Wie wichtig der Jugendtourismus ist

Interlaken

David Bühler sprach über die Bedeutung der Hostels in Interlaken.

Gastgeber David Bühler im ausgestatteten Co-Working-Raumin der Backpackers Villa Sonnenhof.

Gastgeber David Bühler im ausgestatteten Co-Working-Raumin der Backpackers Villa Sonnenhof.

(Bild: Anne-Marie Günter)

«Junge Gäste sind ideale Botschafter, sie erzählen über Social Media in Wort und Bild von ihren Ferien und verbreiten dies weltweit», sagte David Bühler von Backpackers Villa Sonnenhof. Anlass war die 24. Ifai-Vereinsversammlung im Metropole. Seit 1998 ist Bühlers Betrieb stark gewachsen. 2018 generierte die Villa 53'900 Logiernächte und machte 2,4 Millionen Franken Umsatz.

Der Jugendtourismus wächst

2003 schlossen sich 10 Backpacker-Hostels und 16 Adventurefirmen im Verein Interlaken Hostels & Adventure zusammen. Gemeinsam treten sie am ständig wachsenden Markt für Jugendtourismus auf. Seit 2009 haben sich die Logiernächte in den Hostels der IMU-Gemeinden auf über 200'000 mehr als verdoppelt. Grossen Anteil daran haben Gäste aus Südkorea, die heute 60 Prozent der Hostelgäste ausmachen.

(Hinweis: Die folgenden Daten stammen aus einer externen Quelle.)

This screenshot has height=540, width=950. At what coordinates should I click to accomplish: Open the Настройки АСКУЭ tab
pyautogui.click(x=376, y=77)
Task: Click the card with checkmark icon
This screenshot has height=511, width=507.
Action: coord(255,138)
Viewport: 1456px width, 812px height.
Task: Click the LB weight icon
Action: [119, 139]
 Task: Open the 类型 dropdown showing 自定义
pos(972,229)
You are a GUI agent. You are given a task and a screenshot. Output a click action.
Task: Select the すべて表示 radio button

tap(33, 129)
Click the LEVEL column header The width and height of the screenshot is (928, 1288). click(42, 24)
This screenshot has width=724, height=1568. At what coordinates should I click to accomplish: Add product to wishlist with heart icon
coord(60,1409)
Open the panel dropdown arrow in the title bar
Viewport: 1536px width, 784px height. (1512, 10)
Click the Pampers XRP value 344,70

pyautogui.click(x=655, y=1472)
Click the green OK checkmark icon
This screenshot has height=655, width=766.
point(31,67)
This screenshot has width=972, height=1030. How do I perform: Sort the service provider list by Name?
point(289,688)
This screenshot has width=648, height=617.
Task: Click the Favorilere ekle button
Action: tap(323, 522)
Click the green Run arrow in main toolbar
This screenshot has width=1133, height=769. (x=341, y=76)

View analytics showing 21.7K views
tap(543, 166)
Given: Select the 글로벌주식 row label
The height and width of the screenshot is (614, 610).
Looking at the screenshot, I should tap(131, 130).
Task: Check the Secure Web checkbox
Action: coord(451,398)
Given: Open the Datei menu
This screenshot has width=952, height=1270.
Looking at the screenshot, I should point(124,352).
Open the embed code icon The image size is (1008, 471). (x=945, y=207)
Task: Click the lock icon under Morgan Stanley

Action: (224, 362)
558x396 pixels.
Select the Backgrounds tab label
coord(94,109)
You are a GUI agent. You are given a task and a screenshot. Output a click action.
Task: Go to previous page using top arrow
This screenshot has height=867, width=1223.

Bühler: «2015 war ein Spitzenjahr, neu spürt man die Konkurrenz durch Airbnb-Angebote.» Die Devise der Hostels: «Eine hohe Qualität kann man auch auf tiefem Preisniveau umsetzen. Daraus erfolgten gute Ratings, die animieren, wiederzukommen, oder die neue Gäste anziehen.» Zudem generieren Hostels Arbeit in der Region: «Mehr als 400 Personen auf dem Bödeli leben direkt von den Hostels», so Bühler. Thema waren auch die Freizeitangebote der Region in der Luft, im Wasser oder an Land. «Der Jugendtourismus ist die Lebensversicherung der Destination Interlaken.» Zuhörer fragten etwa nach der Gästestruktur der Hostels. «90 Prozent sind Individualreisende», so Bühler.

Alice Leu neu im Vorstand

Präsidentin Sibylle Andres sprach im Jahresbericht über die guten Kontakte mit den Partnerstädten. Mit der Stadt Scottsdale konnte man das 20-Jahr-Jubiläum feiern. Alice Leu ist neu im Vorstand. Als neue Sekretärin des Ifai tritt Leu in die Fussstapfen von Rolf Widler. Gemeindepräsident Urs Graf ehrte Widler, der im Vorstand verbleibt. Die 20 Stimmberechtigten winkten alle Geschäfte einstimmig durch, auch die Vorstandsentlastung. 2018 schliesst mit einem Gewinn von 399 bei einem Aufwand von 7260 Franken. Die Mitgliederbeiträge bleiben gleich.